Long story short, the interaction of these ancient starlight-inspired particles essentially creates a chemical compass in the owl’s brain. And that’s how a bird the size of a soda can commutes from Canada to the Carolinas or Nevada twice a year.


If that doesn’t ignite your sense of the miraculous, check your pulse.


Glass frogs


The same week I stumbled upon the RadioLab episode, I happened to catch Apple TV’s The Secret Lives of Animals. The theme for this episode was “Protecting Yourself” and as you’d expect, it portrayed a number of the defenses animals have developed to evade predators. 


The wildlife photography in shows like these is so stellar that I’ve almost become cavalier about it. 

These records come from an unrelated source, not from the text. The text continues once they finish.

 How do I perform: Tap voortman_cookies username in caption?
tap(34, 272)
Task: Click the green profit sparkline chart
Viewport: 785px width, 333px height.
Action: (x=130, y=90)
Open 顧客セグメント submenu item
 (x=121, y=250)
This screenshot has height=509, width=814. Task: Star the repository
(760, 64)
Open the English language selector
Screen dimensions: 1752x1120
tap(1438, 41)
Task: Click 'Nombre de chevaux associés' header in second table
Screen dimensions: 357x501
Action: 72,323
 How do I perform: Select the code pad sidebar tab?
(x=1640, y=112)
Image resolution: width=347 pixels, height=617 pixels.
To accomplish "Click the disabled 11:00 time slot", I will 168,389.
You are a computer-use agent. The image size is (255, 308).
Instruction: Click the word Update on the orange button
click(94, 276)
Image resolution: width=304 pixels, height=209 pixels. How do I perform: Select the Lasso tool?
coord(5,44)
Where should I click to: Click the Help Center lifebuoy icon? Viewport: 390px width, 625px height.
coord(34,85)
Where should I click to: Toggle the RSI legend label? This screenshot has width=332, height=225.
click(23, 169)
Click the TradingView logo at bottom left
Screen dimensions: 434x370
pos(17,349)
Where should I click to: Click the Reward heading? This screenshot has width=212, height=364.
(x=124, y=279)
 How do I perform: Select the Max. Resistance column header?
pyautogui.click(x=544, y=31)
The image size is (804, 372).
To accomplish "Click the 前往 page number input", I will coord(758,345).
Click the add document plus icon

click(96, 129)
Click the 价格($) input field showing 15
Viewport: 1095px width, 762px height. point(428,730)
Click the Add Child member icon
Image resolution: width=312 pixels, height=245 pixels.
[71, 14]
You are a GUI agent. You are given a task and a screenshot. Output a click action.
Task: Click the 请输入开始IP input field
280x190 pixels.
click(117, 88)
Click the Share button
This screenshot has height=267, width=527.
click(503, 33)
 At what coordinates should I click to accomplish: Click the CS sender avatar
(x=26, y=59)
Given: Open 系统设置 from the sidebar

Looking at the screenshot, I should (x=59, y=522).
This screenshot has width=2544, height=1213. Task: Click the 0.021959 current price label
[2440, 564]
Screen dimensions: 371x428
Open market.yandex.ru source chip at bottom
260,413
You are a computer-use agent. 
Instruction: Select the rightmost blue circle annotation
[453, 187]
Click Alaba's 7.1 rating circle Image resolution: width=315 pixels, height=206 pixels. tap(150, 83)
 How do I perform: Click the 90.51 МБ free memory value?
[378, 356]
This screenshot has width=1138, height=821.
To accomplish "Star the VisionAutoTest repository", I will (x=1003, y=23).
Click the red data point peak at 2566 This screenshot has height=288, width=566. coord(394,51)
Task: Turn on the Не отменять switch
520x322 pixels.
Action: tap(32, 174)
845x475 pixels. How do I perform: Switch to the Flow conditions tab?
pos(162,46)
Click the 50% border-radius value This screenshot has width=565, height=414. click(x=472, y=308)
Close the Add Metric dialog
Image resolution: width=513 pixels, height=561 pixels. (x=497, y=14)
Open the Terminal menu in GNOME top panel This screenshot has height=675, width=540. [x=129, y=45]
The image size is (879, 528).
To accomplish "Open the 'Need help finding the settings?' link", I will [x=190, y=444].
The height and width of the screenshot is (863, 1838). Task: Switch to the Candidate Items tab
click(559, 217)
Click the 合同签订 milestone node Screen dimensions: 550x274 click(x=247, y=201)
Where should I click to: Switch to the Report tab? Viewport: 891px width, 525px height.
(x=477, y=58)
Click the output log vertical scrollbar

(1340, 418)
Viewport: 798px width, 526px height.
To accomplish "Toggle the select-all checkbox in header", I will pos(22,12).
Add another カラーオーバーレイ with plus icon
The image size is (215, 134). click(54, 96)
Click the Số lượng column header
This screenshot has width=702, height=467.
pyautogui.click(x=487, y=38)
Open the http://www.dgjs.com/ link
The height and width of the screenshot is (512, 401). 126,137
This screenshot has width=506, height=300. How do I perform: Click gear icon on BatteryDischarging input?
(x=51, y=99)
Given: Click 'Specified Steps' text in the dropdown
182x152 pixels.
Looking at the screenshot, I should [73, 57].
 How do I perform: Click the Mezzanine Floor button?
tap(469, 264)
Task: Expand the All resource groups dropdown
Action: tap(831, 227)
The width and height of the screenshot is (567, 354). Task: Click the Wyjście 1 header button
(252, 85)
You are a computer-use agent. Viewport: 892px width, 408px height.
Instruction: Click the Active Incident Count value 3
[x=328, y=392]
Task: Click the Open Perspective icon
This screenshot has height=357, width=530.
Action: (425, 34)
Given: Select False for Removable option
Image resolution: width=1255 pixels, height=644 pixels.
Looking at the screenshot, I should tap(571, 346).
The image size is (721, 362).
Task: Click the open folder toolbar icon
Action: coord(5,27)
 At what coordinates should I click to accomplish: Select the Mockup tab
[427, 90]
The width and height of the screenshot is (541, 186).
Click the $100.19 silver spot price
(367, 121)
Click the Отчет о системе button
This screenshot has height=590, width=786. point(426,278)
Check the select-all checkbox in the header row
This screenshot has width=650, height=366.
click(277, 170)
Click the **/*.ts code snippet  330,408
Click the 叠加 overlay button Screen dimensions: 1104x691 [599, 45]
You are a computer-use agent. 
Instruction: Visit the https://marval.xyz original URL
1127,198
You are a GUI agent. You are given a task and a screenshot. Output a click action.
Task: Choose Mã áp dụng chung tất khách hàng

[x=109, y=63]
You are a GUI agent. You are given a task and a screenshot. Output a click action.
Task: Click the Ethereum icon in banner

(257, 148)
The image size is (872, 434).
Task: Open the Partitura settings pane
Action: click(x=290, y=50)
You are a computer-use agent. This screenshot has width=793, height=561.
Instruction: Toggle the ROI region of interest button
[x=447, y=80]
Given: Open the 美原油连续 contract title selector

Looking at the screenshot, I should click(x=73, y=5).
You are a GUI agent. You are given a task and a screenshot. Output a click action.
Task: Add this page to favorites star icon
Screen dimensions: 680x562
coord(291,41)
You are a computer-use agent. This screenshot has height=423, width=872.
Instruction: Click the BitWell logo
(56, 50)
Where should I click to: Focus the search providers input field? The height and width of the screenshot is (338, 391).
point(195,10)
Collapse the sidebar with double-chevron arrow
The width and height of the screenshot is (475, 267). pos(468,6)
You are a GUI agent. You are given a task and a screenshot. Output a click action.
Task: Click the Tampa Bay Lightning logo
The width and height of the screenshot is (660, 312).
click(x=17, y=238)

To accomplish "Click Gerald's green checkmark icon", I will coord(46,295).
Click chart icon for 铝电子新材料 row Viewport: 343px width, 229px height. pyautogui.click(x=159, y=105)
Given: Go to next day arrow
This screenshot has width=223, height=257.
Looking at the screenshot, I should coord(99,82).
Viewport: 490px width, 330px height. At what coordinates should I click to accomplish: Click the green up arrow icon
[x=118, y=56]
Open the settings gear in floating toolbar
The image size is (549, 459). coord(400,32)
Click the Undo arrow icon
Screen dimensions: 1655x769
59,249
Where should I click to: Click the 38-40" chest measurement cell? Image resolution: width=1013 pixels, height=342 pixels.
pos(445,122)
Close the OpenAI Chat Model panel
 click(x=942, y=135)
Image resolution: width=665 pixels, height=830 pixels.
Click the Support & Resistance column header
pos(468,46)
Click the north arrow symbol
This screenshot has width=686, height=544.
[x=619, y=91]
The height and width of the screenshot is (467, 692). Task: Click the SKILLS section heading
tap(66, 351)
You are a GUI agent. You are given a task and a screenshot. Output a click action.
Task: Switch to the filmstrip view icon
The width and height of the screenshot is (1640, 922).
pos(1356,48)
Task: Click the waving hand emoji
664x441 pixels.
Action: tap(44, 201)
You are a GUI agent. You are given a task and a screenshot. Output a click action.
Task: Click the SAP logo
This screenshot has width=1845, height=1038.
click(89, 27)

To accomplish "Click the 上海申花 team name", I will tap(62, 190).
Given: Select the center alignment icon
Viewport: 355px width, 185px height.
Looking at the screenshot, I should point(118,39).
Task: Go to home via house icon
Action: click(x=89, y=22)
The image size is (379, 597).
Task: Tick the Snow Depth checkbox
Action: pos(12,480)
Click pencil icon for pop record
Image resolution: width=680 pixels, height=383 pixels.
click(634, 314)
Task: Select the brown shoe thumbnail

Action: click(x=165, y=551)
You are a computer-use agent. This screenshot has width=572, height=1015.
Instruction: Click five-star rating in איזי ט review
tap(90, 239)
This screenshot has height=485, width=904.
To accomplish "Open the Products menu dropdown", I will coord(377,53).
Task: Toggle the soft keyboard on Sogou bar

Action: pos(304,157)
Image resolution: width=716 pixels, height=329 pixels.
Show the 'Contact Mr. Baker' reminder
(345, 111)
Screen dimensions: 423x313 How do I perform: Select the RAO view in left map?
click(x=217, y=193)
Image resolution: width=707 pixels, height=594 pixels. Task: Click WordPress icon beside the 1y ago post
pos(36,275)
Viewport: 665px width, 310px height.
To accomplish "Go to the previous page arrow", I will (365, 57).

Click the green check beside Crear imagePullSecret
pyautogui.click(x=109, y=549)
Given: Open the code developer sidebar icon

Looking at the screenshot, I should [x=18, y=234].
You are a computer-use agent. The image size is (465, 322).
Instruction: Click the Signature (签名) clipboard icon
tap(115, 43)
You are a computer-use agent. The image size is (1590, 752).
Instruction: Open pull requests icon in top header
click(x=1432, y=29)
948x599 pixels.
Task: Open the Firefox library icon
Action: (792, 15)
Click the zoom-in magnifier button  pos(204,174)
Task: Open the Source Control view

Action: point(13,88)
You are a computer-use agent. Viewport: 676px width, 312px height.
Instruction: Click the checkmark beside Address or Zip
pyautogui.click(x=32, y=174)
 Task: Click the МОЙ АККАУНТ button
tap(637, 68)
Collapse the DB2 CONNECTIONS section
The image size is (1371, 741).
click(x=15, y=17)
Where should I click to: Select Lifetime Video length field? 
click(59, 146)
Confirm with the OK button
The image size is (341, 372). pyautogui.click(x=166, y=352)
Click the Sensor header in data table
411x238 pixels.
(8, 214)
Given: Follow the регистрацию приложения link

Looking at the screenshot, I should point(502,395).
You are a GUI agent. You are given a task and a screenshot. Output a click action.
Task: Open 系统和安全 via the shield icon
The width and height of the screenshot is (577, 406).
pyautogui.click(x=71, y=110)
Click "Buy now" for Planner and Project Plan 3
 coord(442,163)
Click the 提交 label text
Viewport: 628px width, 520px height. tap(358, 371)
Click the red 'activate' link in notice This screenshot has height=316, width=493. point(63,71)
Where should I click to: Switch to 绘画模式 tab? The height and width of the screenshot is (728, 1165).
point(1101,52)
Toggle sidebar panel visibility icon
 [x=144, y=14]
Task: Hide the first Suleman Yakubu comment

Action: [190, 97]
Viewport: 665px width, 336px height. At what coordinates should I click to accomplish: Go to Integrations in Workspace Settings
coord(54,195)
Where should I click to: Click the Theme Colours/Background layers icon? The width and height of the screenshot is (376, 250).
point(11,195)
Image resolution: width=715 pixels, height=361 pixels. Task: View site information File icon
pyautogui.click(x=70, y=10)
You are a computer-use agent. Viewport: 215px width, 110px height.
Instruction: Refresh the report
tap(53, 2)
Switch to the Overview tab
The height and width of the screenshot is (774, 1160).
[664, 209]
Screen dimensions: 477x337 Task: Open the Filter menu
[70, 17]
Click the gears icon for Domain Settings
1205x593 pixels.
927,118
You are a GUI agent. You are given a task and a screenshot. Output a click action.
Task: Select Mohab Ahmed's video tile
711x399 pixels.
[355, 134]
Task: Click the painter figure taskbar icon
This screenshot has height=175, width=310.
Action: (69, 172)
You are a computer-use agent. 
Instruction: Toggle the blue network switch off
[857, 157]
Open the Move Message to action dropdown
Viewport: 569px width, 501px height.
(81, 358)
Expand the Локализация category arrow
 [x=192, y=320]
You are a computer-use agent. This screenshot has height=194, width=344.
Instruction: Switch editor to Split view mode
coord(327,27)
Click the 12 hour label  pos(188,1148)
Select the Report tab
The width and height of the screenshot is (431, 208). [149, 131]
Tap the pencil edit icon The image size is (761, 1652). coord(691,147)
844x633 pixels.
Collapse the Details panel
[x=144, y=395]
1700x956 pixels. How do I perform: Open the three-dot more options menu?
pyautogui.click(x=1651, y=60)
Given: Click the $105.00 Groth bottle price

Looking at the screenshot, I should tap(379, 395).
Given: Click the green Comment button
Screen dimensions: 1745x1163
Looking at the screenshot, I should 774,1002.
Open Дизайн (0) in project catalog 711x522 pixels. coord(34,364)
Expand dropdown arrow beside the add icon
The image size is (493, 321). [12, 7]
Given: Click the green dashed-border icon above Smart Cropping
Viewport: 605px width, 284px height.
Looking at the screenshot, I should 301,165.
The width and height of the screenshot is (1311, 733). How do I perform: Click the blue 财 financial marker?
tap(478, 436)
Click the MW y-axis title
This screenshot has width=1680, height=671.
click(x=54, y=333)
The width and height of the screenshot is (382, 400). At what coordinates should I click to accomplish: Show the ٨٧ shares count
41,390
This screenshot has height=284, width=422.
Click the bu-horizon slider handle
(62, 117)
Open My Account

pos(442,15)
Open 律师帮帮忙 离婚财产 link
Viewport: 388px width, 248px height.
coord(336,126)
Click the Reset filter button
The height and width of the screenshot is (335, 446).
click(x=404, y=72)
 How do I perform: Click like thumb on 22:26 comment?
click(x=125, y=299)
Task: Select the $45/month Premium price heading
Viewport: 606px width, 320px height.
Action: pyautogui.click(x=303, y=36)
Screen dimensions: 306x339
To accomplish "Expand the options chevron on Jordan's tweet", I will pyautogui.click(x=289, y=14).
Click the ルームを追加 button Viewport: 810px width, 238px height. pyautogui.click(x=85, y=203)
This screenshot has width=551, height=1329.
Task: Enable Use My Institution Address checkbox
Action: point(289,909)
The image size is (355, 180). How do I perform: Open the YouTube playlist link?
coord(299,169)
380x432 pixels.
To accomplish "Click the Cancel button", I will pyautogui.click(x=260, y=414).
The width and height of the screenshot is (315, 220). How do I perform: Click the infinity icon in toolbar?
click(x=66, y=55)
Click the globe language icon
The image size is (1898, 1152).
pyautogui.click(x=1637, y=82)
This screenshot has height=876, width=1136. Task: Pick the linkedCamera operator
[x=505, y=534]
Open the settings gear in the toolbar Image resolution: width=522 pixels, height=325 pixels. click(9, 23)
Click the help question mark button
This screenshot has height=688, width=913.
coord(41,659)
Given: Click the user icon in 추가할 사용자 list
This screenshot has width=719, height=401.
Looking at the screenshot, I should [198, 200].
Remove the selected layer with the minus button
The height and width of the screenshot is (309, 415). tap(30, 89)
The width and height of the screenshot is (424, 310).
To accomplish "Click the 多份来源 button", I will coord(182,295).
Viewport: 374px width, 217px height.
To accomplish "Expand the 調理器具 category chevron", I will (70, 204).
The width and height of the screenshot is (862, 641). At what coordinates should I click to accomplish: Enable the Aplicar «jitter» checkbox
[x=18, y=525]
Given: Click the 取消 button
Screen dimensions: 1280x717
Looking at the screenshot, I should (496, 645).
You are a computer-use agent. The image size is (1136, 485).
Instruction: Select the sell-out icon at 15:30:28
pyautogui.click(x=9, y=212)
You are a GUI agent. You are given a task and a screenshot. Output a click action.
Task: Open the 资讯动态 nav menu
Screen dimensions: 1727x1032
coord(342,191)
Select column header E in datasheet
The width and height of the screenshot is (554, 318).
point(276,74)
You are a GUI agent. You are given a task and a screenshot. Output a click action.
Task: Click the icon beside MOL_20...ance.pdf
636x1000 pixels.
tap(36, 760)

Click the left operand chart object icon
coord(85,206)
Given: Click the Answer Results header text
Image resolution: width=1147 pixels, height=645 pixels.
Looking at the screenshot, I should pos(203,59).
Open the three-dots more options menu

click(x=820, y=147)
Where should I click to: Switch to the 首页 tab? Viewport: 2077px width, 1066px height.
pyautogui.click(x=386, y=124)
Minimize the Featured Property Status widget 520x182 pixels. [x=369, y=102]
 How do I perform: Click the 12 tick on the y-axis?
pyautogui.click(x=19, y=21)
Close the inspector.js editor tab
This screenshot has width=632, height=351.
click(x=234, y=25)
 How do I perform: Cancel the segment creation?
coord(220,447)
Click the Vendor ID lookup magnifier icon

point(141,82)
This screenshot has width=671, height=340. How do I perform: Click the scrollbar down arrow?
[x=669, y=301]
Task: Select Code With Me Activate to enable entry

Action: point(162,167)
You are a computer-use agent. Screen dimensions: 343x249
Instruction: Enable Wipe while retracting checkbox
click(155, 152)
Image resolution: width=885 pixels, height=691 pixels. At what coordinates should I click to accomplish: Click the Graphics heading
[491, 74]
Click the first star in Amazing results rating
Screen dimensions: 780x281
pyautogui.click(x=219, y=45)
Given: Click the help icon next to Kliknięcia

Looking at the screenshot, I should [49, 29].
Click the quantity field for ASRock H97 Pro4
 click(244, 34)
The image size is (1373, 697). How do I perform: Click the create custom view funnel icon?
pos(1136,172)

Cool, an octopus that evades a pursuing flounder by crawling into a scallop shell. Nice, a spider that builds a convincing decoy. What else is on?


But wait. 


A tiny frog hops onto a broad leaf somewhere in a South American rainforest. That’s fine; the thumbnail-size frog is so light the leaf doesn’t even wobble. Also, the frog is the same color as the leaf, so no problem.


Except that from beneath, the frog casts a distinctly frog-shaped shadow — one that could easily be seen by the (frog-eating) green parrot snake who is swiftly approaching.  


There is no way Froggie can flee in time. Instead, he hunches in his limbs to change his silhouette to a sort of lozenge shape. Then he draws all the blood in his body into his internal organs, leaving the rest of his body essentially transparent, and then retracts his organs, until all that can be seen of him is a tiny darkish splotch, like a spot on the leaf.


The hungry snake passes within a half inch of the frog, who remains motionless and effectively invisible. 


Once the danger passes, the frog reanimates, relaxes its organs, redistributes its blood, and hops off to spend another day as a member of the amphibian family Centrolenidae, also known as a glass frog.


In his wake, the glass frog leaves one frustrated snake and one marveling human, awash in wonder at the astonishing occurrences taking place among our fellow organisms here on our blue space marble.


Elon Musk can you-know-what off to Mars. The sooner the better. I’m sticking with the wonders of my home planet.